Since the media were not invited, so as to facilitate open discussion rather than speechifying, I will not report on any of the details. But it’s important to note what Blakey told Aviation Daily (April 26), excerpts of which I—m quoting here. The challenge is to “design and implement a cost-based financial system that treats all users of the system fairly,” she said. The underlying principles are that “a stable, cost-based revenue stream can . . . ensure funding for long-term capital needs” and that “tying fees to the cost of providing services will serve to protect both the FAA and its customers.”

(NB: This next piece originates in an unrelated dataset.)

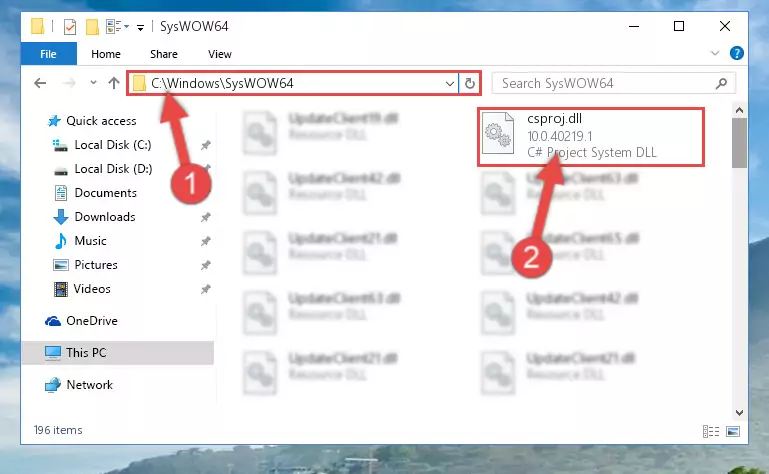Screen dimensions: 769x474
Task: Expand the ribbon with chevron
Action: pyautogui.click(x=715, y=53)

In the closing session, Blakey led a discussion of possible next steps, suggesting that the agency welcomes continued inputs and would likely put out several possible models for discussion later this year. With serious participation by GAO, OMB, the Inspector General, all the principal trade groups, and a number of U.S. and overseas experts, the session was a welcome start for what will be an intensive period of debate and discussion, leading up to the next FAA reauthorization in 2007, when current aviation taxes expire.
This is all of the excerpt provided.